* EXTRACT TO READ *
--- --- ---
Bartholin's Gland Cyst

A Private Matter

Near the opening of the vagina, on each of the labia (vaginal lips) there are two small glands, normally invisible, that are called Bartholin's glands. These glands produce a fluid that keeps the vaginal lips lubricated, however, if skin grows over the opening of one of the glands the fluid backs up, causing a cyst. The swelling or cyst can grow in size from that of a penny to larger than an orange. However, they seldom grow beyond the size of a golf ball. These cysts are tender and most of the time they aren't infected.

Bartholin's gland cysts and abscesses are usually found in women of reproductive age. Normally they don't cause a great deal of pain; they grow slowly, and often go away on their own. But, if the cyst becomes infected, it takes on the characteristics of a boil and it becomes very painful, increasing in size over a short period of a few days. Walking and sexual intercourse may become very uncomfortable or painful. When the cyst becomes infected, professional treatment is recommended.

What Is A Bartholin's Gland Cyst?

In most cases, the cause of Bartholin's gland cysts is unknown. The cyst occurs if the duct of the gland becomes blocked for any reason. Infection, injury, or chronic inflammations are possible causes. Rarely is cancer a concern however, it is a possibility in women over the age of 40. Abscesses may be the result of sexually transmitted bacteria, like those that cause Chlamydia or gonococcal infections, or they may be the result of bacteria that normally occurs in the vagina. Biopsies have revealed over 60 types of bacteria found in the Bartholin's gland abscesses.

An abscessed Bartholin's gland has the following symptoms: pain that happens when walking, sitting, with physical or sexual activity; fever and chills; increased swelling in the vulva area over a two-to four-day period; and drainage from the cyst that occurs normally four to five days after the swelling starts.
--- --- ---
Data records

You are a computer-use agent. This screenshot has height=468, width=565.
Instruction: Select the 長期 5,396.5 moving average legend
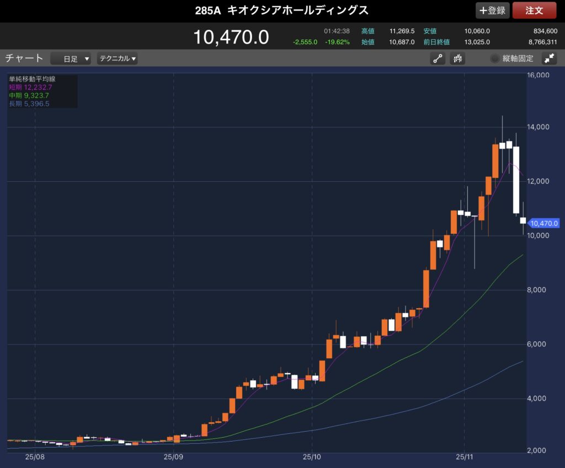[29, 104]
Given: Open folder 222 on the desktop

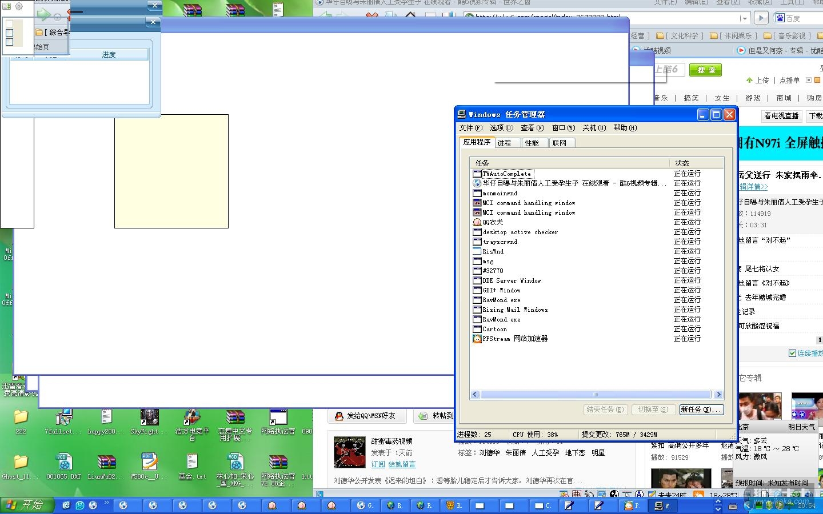Looking at the screenshot, I should point(21,420).
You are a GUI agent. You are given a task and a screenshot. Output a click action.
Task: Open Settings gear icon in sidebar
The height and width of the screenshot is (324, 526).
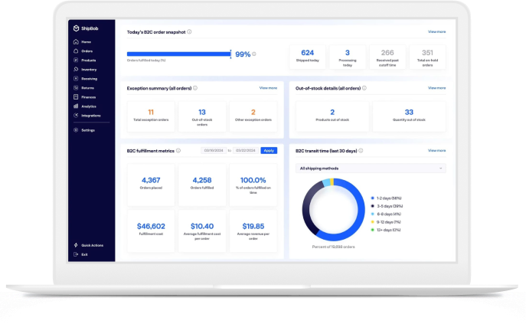(x=76, y=130)
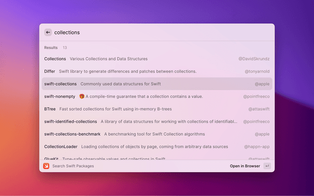
Task: Click the @apple author of swift-collections
Action: pyautogui.click(x=262, y=84)
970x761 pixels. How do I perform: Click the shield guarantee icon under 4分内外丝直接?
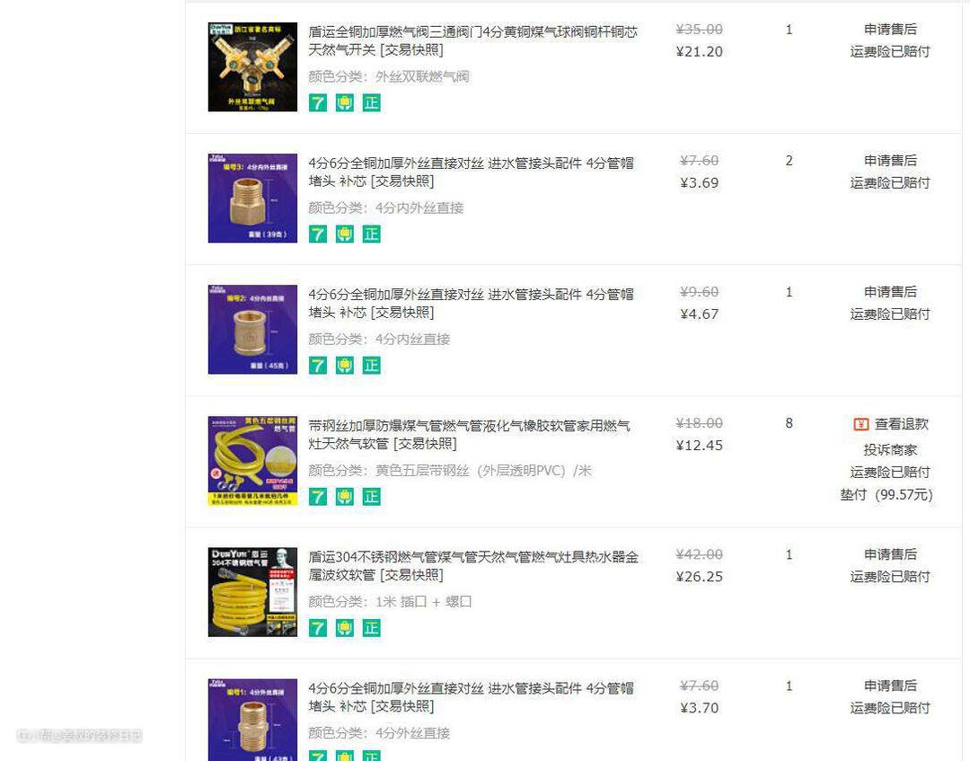(345, 234)
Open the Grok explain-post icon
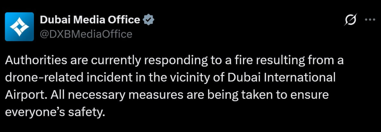Viewport: 381px width, 132px height. tap(350, 20)
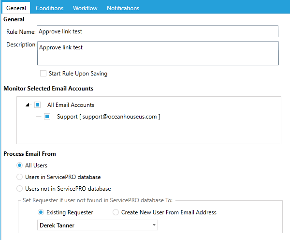Go to the Notifications tab
The height and width of the screenshot is (240, 290).
(x=123, y=8)
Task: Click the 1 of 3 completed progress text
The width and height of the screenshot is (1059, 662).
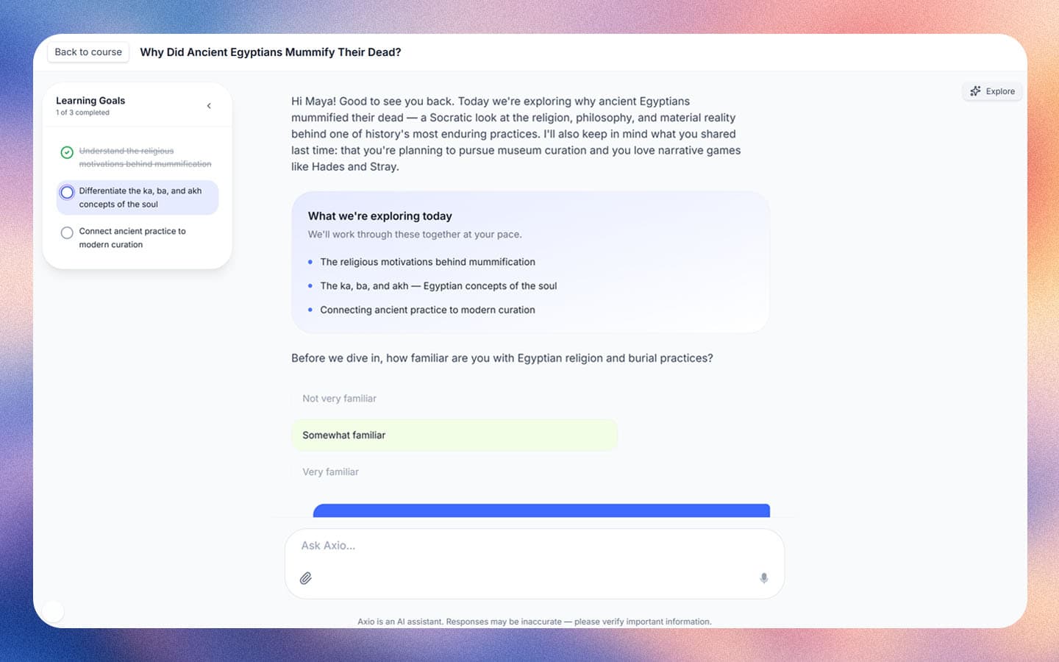Action: click(82, 113)
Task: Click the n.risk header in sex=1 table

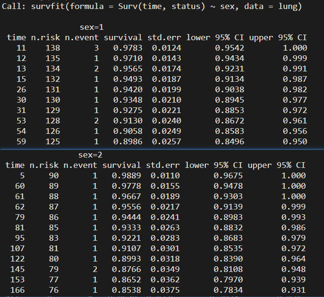Action: pyautogui.click(x=45, y=37)
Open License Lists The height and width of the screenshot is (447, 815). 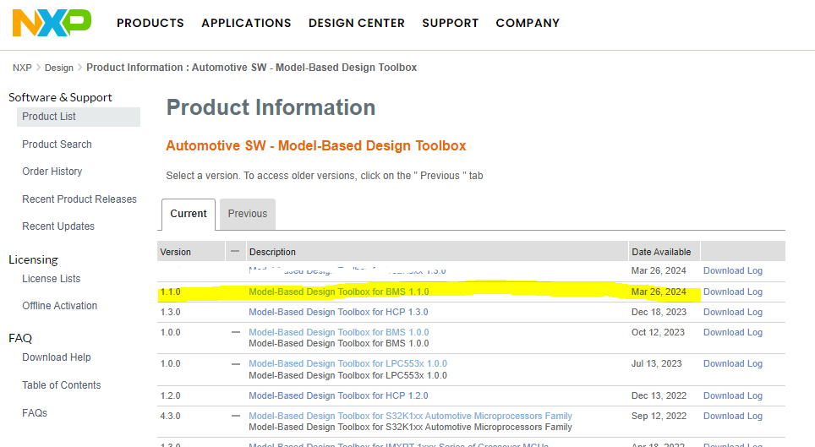point(51,279)
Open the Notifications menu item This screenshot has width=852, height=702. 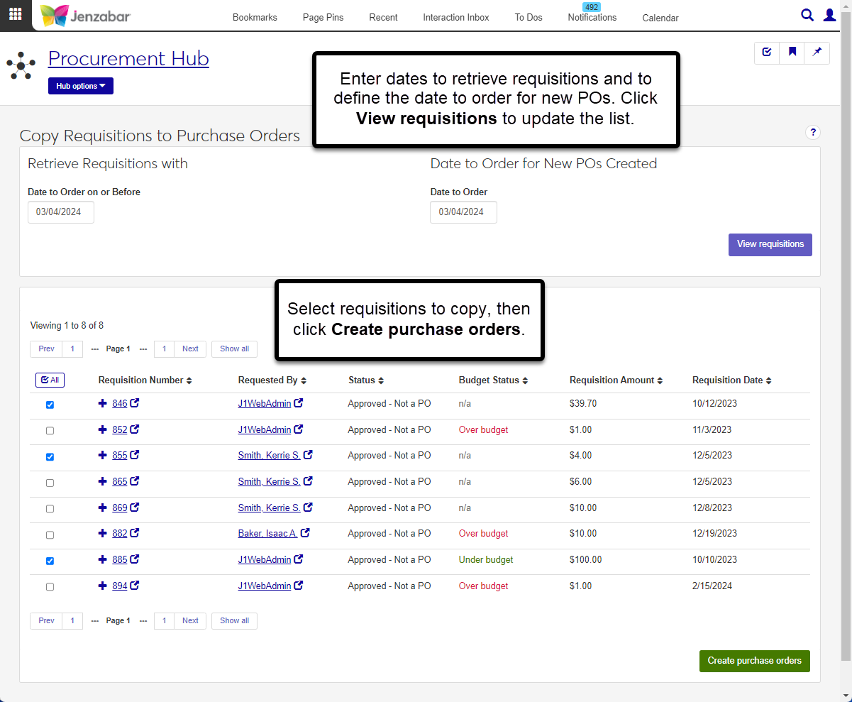(x=592, y=17)
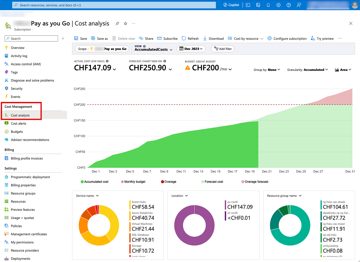The image size is (360, 262).
Task: Download the cost report
Action: pyautogui.click(x=213, y=38)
--- --- ---
* TASK TO COMPLETE *
Reproduce the passage of the Bartholin's gland cyst text word for word, starting at the words containing "Near the opening" and stopping after "they aren't infected.".

* SOLUTION BELOW *
Near the opening of the vagina, on each of the labia (vaginal lips) there are two small glands, normally invisible, that are called Bartholin's glands. These glands produce a fluid that keeps the vaginal lips lubricated, however, if skin grows over the opening of one of the glands the fluid backs up, causing a cyst. The swelling or cyst can grow in size from that of a penny to larger than an orange. However, they seldom grow beyond the size of a golf ball. These cysts are tender and most of the time they aren't infected.